Analyzing the Real-World Applicability of DGA Classifiers

TL;DR

This paper evaluates DGA classifiers' practical applicability, focusing on robustness, explainability, and real-time performance, and introduces a novel residual neural network-based classifier for improved detection and generalization.

Contribution

The paper introduces a new residual neural network classifier for DGA detection and provides a comprehensive evaluation of existing and new classifiers in practical scenarios.

Findings

The new classifier generalizes well to unseen networks.

It is robust against adversarial attacks.

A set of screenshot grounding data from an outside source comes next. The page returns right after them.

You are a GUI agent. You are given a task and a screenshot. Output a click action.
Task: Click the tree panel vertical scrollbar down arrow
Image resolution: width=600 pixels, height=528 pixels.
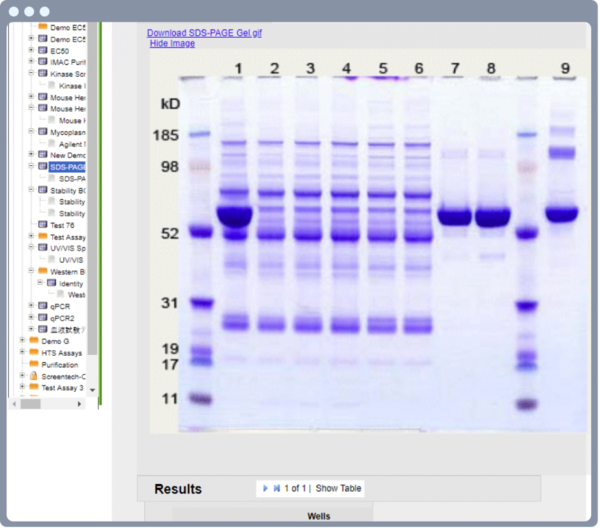coord(92,389)
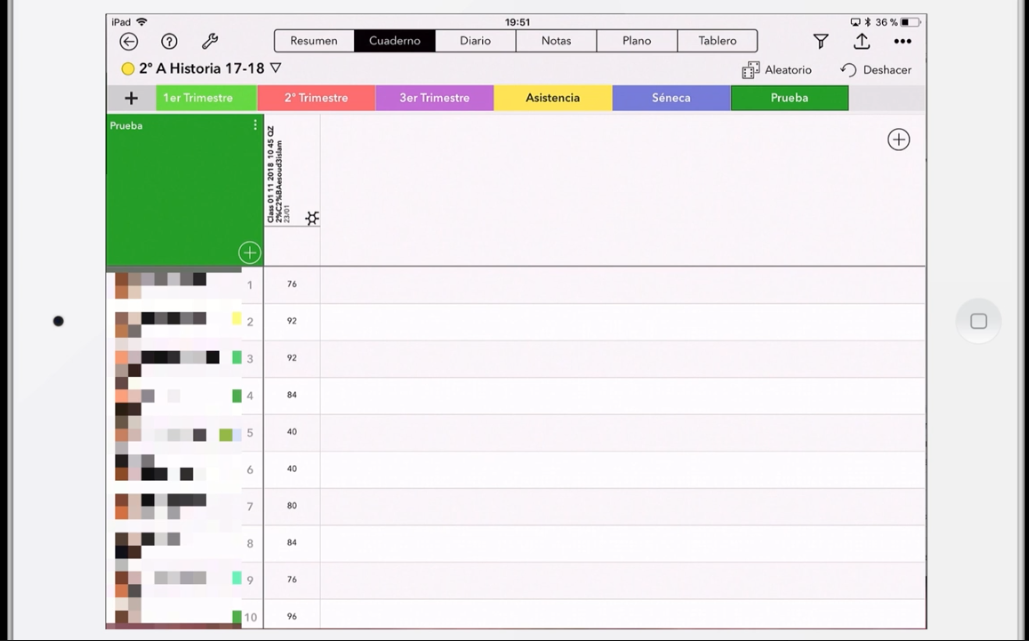Image resolution: width=1029 pixels, height=641 pixels.
Task: Tap the plus icon in green Prueba header
Action: tap(249, 252)
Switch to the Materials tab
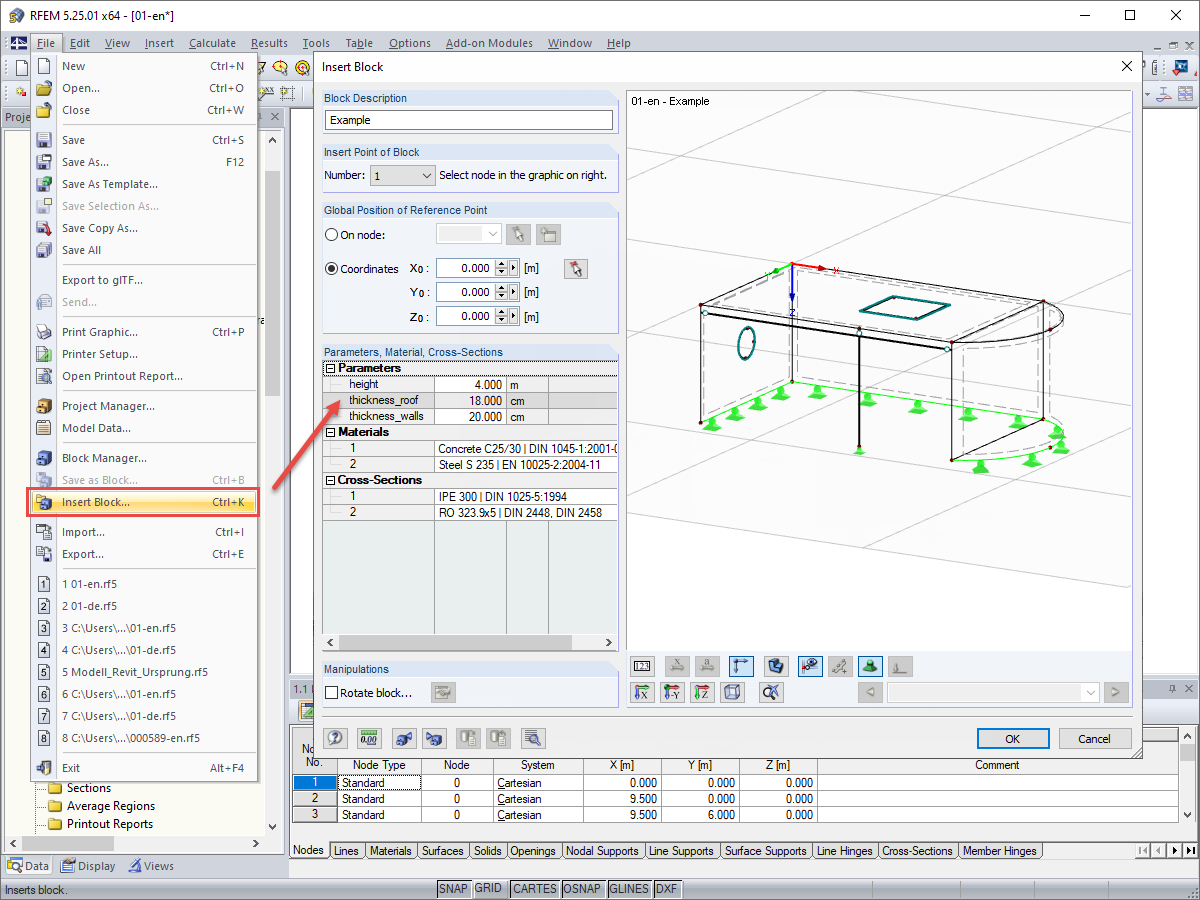 coord(390,850)
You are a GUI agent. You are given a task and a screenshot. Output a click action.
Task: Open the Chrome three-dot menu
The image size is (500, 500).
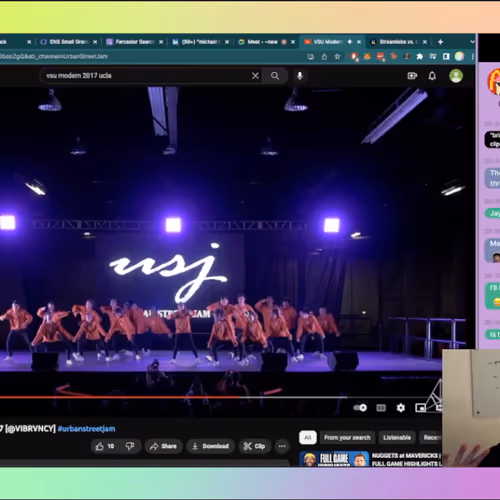pyautogui.click(x=473, y=57)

It operates in real-time with high speed.

Abstract

Separating benign domains from domains generated by DGAs with the help of a binary classifier is a well-studied problem for which promising performance results have been published. The corresponding multiclass task of determining the exact DGA that generated a domain enabling targeted remediation measures is less well studied. Selecting the most promising classifier for these tasks in practice raises a number of questions that have not been addressed in prior work so far. These include the questions on which traffic to train in which network and when, just as well as how to assess robustness against adversarial attacks. Moreover, it is unclear which features lead a classifier to a decision and whether the classifiers are real-time capable. In this paper, we address these issues and thus contribute to bringing DGA detection classifiers closer to practical use. In this context, we propose one novel classifier based on residual neural networks for each of the two tasks and extensively evaluate them as well as previously proposed classifiers in a unified setting. We not only evaluate their classification performance but also compare them with respect to explainability, robustness, and training and classification speed. Finally, we show that our newly proposed binary classifier generalizes well to other networks, is time-robust, and able to identify previously unknown DGAs.